LifeMasters Supported SelfCare Inc. has lined up $19 million in financing to back its expansion plans.
The Irvine-based disease management company inked a $12 million term loan with Orix Venture Finance LLC and a $7 million revolving credit line from Detroit-based bank Comerica Inc.’s technology and life sciences division.
LifeMasters said it plans to use the money to fund its growth, which includes opening a patient call center in San Antonio early in the second quarter.
LifeMasters runs a Web site that lets patients track medical records, appointments and prescriptions, and interact with nurses and health experts. In industry speak, it’s dubbed “disease management.” It also provides data mining and risk management services to healthcare providers.
The company counts more than 350,000 patients it works with on managing diseases such as heart problems, respiratory ills and diabetes. Many patients have chronic illnesses.
Customers also include commercial health plans, employers, public and private retirement systems, and government programs including Medicare and Medicaid.
Big clients include Hartford, Conn.-based insurer Aetna Inc., BlueCross BlueShield of Tennessee, the State Teachers Retirement System of Ohio and Florida’s Medicaid program.
Last month it was tapped by the federal Centers for Medicare & Medicaid Services to provide disease management services to 20,000 Medicare patients with chronic illnesses in Oklahoma.
LifeMasters was founded 11 years ago by David Goodman, a Harvard University-trained doctor and bioengineer. The company has attracted $42 million worth of venture funding since 1994.
Orix Venture is a unit of Japan’s Orix Corp. It has offices in Silicon Valley, Hartford, and New York. Orix typically finances mid-to-late stage companies.
Other investors include some of the technology industry’s heaviest hitters, such as the venture capital arm of Intel Corp., Lightspeed Venture Partners, and J. and W. Seligman & Co. Newport Beach-based Pacific Life Insurance Co. also has provided funding.
Intel has been a backer since 1998.
“LifeMasters was actually the first investment made out of that venture fund,” said Christobel Selecky, the company’s former chief executive, in a 2003 interview. (David Strand, LifeMasters’ former president and chief operating officer, replaced Selecky as chief executive in October. Selecky now is the company’s executive chairman.)
Intel’s interest in LifeMasters was spawned by the chipmaker’s chairman, Andy Grove. He was using the Internet to learn more about the prostate cancer he was battling during the mid-1990s, Selecky said.
The chipmaker also funded a study by LifeMasters that gave 50 people in their 70s and 80s computers and taught them how to track medical conditions online.
“What we found was that the people who were on the computer were more likely to enter the data into our system than those who were using the telephone,” Selecky said.
Of course, Intel’s motives in funding the LifeMasters study went beyond altruism,it was looking for ways to boost computer usage, which means more chip sales.
LifeMasters, which is privately held, should bring in sales of about $85 million this year. The company has 500 workers, most of whom are in south San Francisco, Rancho Cordova, Albuquerque, N.M., and San Antonio.

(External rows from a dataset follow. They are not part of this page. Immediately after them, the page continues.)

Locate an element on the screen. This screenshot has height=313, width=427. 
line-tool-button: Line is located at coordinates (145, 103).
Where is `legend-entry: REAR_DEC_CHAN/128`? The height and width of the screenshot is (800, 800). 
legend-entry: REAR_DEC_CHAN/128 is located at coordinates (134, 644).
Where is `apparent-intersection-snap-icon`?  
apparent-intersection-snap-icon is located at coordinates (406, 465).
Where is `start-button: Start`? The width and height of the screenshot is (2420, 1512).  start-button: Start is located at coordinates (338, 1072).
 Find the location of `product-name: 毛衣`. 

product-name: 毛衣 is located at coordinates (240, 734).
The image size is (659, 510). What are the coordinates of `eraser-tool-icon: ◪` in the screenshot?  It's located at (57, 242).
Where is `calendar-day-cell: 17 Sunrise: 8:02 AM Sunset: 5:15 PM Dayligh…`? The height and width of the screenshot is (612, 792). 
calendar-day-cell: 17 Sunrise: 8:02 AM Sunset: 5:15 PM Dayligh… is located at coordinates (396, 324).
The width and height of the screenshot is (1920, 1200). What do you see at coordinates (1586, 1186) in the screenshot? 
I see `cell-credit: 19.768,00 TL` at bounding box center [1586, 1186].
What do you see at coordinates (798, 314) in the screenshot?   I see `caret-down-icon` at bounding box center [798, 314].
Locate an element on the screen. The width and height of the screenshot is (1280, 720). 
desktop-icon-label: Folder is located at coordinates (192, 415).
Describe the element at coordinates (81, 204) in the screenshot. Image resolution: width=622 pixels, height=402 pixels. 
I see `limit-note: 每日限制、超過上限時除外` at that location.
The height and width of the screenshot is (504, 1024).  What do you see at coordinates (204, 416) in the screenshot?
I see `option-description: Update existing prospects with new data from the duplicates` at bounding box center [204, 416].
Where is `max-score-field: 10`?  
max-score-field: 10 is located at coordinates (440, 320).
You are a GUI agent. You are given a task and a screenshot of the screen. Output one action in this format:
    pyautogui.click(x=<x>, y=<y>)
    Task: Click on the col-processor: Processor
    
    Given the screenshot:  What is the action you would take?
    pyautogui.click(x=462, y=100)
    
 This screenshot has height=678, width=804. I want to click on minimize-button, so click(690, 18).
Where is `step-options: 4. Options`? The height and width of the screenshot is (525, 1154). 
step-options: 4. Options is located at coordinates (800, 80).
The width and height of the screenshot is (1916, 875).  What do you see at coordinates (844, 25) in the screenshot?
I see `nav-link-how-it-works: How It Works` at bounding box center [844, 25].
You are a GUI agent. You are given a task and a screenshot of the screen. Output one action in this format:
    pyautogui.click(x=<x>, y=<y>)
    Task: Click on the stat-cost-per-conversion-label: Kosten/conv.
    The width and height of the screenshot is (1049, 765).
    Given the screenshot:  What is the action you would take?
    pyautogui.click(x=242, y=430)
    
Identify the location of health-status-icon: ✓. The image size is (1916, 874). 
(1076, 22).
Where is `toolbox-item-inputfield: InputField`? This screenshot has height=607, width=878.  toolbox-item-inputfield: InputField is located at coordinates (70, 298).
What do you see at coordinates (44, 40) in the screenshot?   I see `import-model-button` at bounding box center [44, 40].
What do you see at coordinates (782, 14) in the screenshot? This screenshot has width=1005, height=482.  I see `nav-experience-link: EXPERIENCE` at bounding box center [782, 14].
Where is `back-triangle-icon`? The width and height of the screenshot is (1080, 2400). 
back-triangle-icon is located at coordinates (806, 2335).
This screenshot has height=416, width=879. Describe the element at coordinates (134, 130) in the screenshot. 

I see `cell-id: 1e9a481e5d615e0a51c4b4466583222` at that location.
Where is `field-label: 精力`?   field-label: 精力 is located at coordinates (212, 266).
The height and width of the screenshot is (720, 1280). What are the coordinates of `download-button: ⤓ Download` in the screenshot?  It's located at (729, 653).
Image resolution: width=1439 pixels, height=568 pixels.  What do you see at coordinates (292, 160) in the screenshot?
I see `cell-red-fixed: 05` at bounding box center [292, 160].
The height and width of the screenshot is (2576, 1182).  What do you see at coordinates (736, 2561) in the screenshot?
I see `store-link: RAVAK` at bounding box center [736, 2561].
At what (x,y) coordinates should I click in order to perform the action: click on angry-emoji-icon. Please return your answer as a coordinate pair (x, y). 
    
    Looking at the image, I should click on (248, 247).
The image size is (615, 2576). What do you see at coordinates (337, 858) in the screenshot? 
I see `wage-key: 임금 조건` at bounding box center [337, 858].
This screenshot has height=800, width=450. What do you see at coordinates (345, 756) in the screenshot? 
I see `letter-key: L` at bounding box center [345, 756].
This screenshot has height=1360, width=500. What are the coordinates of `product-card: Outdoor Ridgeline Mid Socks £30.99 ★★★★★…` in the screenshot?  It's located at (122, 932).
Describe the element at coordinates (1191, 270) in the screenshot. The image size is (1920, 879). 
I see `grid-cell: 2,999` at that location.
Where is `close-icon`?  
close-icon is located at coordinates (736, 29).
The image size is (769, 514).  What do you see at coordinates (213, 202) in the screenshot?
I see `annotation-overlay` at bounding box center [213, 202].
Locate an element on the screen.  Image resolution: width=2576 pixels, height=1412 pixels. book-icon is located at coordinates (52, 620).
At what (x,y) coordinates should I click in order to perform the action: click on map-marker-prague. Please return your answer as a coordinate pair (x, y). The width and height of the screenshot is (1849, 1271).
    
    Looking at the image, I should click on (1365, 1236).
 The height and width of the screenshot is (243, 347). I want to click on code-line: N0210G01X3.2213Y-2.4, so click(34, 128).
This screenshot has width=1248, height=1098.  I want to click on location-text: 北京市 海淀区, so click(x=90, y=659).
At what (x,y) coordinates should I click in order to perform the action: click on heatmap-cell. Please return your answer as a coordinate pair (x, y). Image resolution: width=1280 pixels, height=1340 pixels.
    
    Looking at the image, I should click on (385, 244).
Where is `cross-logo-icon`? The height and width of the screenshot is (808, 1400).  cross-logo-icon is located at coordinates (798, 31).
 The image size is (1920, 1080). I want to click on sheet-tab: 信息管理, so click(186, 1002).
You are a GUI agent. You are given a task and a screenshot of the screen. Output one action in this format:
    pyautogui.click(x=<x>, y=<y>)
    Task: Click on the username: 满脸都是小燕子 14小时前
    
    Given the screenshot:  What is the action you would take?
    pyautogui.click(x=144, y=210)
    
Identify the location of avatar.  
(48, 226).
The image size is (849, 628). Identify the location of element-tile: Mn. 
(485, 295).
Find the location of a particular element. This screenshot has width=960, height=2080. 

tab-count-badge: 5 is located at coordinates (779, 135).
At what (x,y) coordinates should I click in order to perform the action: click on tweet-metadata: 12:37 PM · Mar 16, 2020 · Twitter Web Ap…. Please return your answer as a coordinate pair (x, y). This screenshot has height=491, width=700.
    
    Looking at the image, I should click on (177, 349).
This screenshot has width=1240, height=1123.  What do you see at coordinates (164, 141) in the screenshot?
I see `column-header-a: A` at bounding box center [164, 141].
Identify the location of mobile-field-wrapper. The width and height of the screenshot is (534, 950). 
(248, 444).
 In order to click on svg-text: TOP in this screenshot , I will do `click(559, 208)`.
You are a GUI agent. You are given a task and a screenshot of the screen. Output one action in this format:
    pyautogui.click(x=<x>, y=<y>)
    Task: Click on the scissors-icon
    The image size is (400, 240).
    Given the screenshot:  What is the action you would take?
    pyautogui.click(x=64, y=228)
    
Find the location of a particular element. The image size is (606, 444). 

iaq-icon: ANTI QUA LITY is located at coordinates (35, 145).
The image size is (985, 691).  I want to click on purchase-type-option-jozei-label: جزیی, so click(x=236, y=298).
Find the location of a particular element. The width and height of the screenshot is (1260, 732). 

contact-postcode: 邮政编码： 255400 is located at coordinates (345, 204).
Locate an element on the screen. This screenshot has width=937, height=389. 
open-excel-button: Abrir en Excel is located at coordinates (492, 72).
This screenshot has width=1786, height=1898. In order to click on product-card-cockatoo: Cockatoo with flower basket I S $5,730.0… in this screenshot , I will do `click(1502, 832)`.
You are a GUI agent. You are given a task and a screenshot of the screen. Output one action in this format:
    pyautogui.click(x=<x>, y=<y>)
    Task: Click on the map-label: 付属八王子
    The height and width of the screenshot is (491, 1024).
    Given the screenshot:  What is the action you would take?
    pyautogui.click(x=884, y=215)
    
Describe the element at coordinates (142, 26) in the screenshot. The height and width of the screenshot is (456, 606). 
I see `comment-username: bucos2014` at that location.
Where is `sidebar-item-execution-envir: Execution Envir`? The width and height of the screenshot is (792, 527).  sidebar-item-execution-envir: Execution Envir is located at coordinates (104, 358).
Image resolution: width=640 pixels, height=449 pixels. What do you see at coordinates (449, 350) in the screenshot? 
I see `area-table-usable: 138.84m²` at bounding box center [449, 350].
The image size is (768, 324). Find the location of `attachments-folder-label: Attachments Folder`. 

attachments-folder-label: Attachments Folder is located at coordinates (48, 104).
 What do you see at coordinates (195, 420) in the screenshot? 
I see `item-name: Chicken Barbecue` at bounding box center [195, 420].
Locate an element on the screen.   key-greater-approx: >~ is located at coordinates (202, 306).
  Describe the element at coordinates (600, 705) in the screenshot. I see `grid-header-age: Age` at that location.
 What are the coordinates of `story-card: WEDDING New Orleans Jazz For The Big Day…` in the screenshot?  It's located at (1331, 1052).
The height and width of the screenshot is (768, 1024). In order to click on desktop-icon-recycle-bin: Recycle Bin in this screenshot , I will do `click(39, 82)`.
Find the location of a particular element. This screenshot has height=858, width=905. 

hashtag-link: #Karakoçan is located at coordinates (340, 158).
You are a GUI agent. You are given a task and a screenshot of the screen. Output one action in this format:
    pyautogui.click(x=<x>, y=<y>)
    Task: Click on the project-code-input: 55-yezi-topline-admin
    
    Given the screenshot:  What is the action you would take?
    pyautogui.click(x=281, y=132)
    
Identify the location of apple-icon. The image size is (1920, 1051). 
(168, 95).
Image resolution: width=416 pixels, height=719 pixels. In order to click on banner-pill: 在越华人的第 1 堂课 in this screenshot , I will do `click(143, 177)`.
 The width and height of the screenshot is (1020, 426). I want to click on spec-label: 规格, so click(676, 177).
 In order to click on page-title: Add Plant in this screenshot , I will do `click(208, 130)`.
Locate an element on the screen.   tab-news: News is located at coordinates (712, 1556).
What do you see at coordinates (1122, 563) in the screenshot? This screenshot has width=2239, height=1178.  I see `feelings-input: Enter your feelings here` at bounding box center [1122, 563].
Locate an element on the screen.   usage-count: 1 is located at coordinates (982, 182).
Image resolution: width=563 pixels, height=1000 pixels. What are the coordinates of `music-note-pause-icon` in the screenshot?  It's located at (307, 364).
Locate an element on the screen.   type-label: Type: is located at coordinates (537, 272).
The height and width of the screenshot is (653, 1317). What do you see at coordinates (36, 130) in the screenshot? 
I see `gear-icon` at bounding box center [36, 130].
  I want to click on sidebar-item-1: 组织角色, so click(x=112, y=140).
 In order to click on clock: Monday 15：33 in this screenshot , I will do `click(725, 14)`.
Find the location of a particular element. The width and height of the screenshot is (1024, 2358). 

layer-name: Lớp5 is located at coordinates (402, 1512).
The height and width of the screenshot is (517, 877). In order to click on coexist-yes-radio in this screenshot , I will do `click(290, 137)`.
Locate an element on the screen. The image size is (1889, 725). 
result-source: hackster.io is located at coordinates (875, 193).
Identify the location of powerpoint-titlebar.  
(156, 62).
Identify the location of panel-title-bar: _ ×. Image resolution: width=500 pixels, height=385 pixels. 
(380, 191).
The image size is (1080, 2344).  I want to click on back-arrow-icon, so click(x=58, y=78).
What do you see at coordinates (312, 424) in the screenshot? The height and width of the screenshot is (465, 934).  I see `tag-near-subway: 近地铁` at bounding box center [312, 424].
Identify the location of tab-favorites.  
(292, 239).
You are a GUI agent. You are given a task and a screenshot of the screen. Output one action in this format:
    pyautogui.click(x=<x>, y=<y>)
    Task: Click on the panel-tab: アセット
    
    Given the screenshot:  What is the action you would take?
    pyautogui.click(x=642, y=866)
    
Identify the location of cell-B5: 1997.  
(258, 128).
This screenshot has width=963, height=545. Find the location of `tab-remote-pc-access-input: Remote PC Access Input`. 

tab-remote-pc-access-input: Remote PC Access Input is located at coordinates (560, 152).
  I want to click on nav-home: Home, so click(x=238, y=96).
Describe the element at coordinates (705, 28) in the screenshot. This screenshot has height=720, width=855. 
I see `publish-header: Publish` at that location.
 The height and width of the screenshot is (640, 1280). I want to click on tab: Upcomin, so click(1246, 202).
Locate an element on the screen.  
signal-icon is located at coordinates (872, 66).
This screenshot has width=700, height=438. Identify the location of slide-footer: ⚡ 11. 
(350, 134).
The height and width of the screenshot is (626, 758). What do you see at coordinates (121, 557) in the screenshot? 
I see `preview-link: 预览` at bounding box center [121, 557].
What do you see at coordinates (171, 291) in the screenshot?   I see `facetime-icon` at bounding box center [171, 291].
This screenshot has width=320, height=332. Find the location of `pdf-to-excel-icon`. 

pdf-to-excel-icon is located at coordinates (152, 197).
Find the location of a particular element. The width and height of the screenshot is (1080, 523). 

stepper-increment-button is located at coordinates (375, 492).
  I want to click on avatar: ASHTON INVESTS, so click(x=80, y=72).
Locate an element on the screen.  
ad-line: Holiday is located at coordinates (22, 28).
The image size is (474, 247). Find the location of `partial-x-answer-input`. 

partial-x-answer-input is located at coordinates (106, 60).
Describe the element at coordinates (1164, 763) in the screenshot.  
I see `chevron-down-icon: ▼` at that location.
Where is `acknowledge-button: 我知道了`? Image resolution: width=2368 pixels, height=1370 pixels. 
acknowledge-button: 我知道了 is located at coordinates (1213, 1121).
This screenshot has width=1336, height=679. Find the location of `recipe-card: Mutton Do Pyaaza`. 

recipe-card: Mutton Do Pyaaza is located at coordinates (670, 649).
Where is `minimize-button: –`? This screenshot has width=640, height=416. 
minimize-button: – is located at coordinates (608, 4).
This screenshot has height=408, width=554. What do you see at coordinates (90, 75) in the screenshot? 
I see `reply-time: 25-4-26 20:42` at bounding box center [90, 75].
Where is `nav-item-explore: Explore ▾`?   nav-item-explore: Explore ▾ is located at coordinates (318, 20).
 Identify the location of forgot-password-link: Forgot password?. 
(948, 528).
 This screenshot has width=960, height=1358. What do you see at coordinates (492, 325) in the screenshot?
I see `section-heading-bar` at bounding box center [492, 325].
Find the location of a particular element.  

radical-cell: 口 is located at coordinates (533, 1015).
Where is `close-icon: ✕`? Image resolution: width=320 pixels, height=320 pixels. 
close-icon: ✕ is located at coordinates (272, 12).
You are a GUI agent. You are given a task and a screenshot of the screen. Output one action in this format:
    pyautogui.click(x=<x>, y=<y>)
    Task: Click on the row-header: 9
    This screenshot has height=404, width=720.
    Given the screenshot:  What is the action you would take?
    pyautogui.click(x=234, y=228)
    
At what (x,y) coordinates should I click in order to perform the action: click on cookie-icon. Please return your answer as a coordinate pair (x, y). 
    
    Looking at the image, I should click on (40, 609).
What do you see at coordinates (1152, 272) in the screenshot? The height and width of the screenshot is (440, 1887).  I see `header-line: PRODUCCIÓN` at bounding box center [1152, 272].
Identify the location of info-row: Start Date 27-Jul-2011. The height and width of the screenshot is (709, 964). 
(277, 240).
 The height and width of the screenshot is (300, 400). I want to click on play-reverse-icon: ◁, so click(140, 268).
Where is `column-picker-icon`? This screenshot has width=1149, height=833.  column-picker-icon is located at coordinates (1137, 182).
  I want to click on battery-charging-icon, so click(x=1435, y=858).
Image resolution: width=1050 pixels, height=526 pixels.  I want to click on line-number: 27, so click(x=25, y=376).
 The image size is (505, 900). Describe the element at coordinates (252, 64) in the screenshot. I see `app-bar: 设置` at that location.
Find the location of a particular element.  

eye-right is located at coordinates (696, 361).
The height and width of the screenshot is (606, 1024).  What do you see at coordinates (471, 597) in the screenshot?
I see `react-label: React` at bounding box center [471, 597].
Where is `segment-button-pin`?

The company has 25 employees in OC.
Meanwhile, another OC healthcare company nabbed some funding.
Medsphere Systems Corp., an Aliso Viejo medical software company, raised $7.5 million in a second round of venture funding that closed last week.
Azure Capital Partners of San Francisco led the round, joining prior investors Thomas Weisel Venture Partners of Palo Alto and Wasatch Venture Fund of Salt Lake City.
Medsphere named former Azure venture partner Larry Augustin as the company’s chief executive. Augustin, who founded VA Linux,now VA Software Corp.,replaces Steve Shreeve, who becomes the company’s chief technical officer.